Press CTRL+K to abort
Can't connect to the remote host!
# Ping Router C (1.1.3.2/24) from Router A. The operation succeeds.
<RouterA> ping 1.1.3.2
PING 1.1.3.2: 56 data bytes, press CTRL_C to break
Reply from 1.1.3.2: bytes=56 Sequence=1 ttl=255 time=2 ms
Reply from 1.1.3.2: bytes=56 Sequence=2 ttl=255 time=1 ms
Reply from 1.1.3.2: bytes=56 Sequence=3 ttl=255 time=1 ms
Reply from 1.1.3.2: bytes=56 Sequence=4 ttl=255 time=1 ms
Reply from 1.1.3.2: bytes=56 Sequence=5 ttl=255 time=1 ms
--- 1.1.3.2 ping statistics ---
5 packet(s) transmitted
5 packet(s) received
0.00% packet loss
round-trip min/avg/max = 1/1/2 ms
Telnet uses TCP, and ping uses ICMP. The preceding results show that all TCP packets of Router A are forwarded via next hop 1.1.2.2, and other packets are forwarded according to the routing table. The PBR configuration is effective.
Configuring interface PBR based on packet type
Network requirements
As shown in Figure 2, configure PBR on Router A, so that TCP packets arriving on GigabitEthernet 3/1/1 are forwarded via next hop 1.1.2.2 and other packets are forwarded according to the routing table.
Configuration procedure
|
NOTE: In this example, static routes are configured to ensure the reachability among routers. |
1. Configure Router A:
# Define ACL 3101 to match TCP packets.
<RouterA> system-view
[RouterA] acl number 3101
[RouterA-acl-adv-3101] rule permit tcp
[RouterA-acl-adv-3101] quit
# Define Node 5 of policy aaa so that TCP packets are forwarded via next hop 1.1.2.2.
[RouterA] policy-based-route aaa permit node 5
[RouterA-pbr-aaa-5] if-match acl 3101
[RouterA-pbr-aaa-5] apply ip-address next-hop 1.1.2.2
[RouterA-pbr-aaa-5] quit
# Apply the policy aaa to GigabitEthernet 3/1/1.
[RouterA] interface GigabitEthernet 3/1/1
[RouterA-GigabitEthernet3/1/1] ip address 10.110.0.10 255.255.255.0
[RouterA-GigabitEthernet3/1/1] ip policy-based-route aaa
[RouterA-GigabitEthernet3/1/1] quit
# Configure the IP addresses of the serial ports.

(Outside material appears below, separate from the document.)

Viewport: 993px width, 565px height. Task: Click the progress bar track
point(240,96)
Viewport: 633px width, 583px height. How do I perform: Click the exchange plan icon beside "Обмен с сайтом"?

[RouterA] interface Serial 2/1/9/2:0
[RouterA-Serial2/1/9/2:0] ip address 1.1.2.1 255.255.255.0
[RouterA-Serial2/1/9/2:0] quit
[RouterA] interface Serial 2/1/9/1:0
[RouterA-Serial2/1/9/1:0] ip address 1.1.3.1 255.255.255.0
2. Configure Router B:
# Configure a static route to subnet 10.110.0.0/24.
<RouterB> system-view
[RouterB] ip route-static 10.110.0.0 24 1.1.2.1
# Configure the IP address of the serial port.
[RouterB] interface Serial 3/1/9/2:0
[RouterB-Serial3/1/9/2:0] ip address 1.1.2.2 255.255.255.0
[RouterB-Serial3/1/9/2:0] quit
3. Configure Router C:
# Configure a static route to subnet 10.110.0.0/24.
<RouterC> system-view
[RouterC] ip route-static 10.110.0.0 24 1.1.3.1
# Configure the IP address of the serial port.
[RouterC] interface Serial 3/1/9/1:0
[RouterC-Serial3/1/9/1:0] ip address 1.1.3.2 255.255.255.0
[RouterC-Serial3/1/9/1:0] quit
4. Verify the configuration:
Configure the IP address of Host A as 10.110.0.20/24, and the gateway as 10.110.0.10.
On Host A, telnet to Router B (1.1.2.2) that is directly connected to Router A. The operation succeeds.
On Host A, telnet to Router C (1.1.3.2) that is directly connected to Router A. The operation fails.
Ping Router C from Host A. The operation succeeds.
Telnet uses TCP, and ping uses ICMP. The preceding results show that all TCP packets arriving on GigabitEthernet 3/1/1 of Router A are forwarded via next hop 1.1.2.2, and other packets are forwarded via next hop 1.1.3.2 on Router C. The PBR configuration is effective.